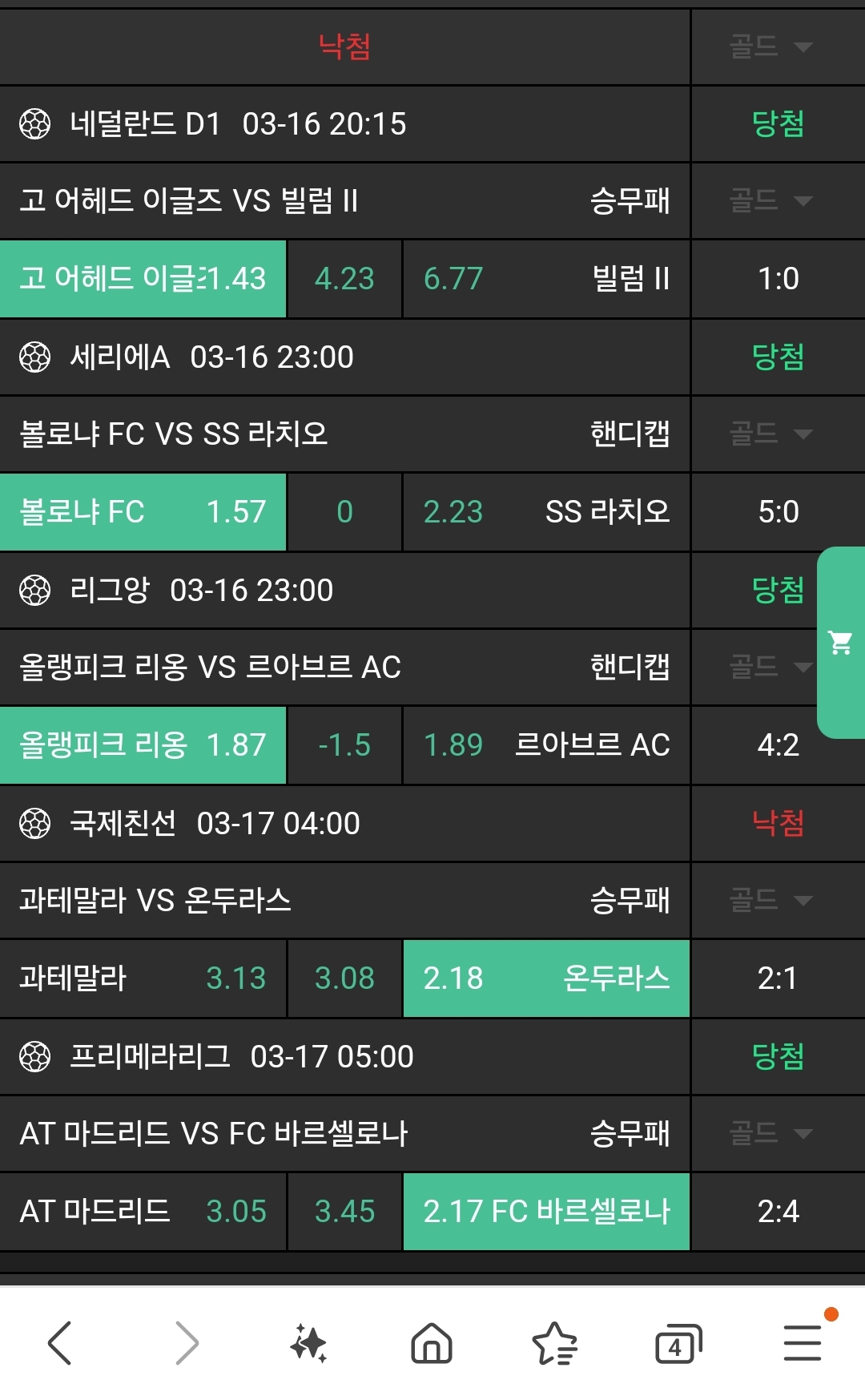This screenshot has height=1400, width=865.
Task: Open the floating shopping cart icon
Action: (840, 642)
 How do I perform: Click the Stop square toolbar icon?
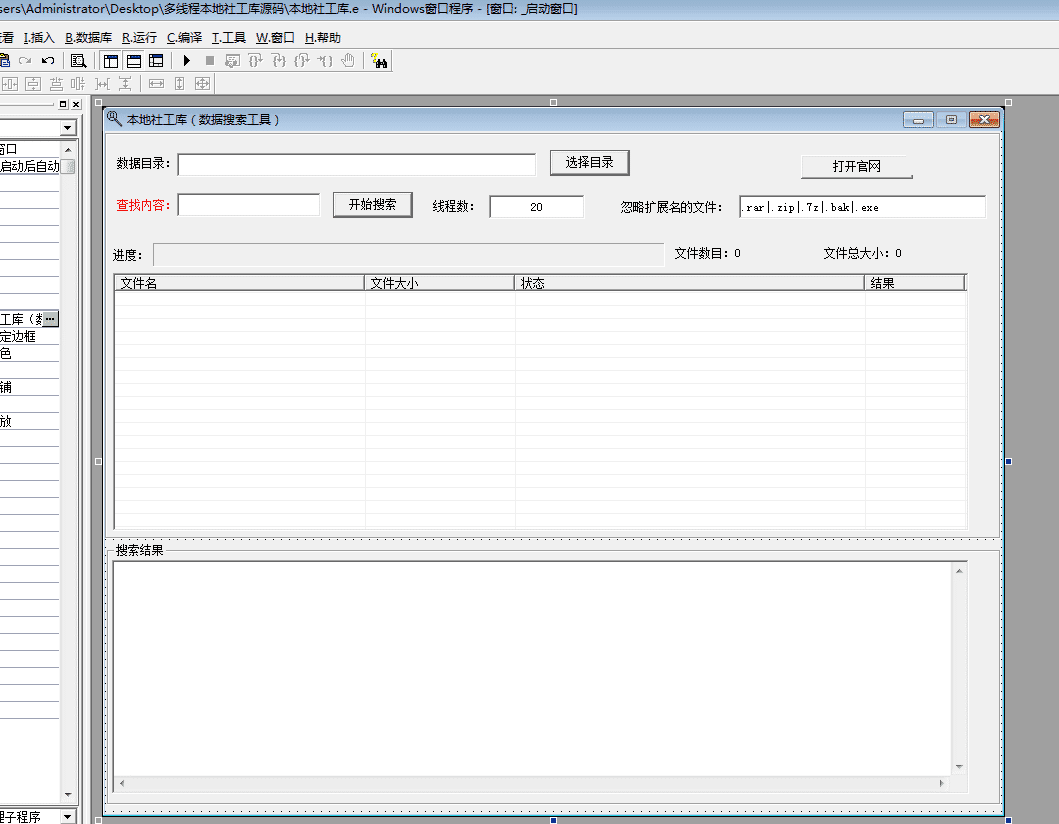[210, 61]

» **Stated task**
Return every line of the data above word for word, leaving out the pictures.

» **Response to the exercise**
This screenshot has height=1400, width=865.
Task: Open the floating shopping cart icon
Action: (840, 642)
 How do I perform: Click the Stop square toolbar icon?
[210, 61]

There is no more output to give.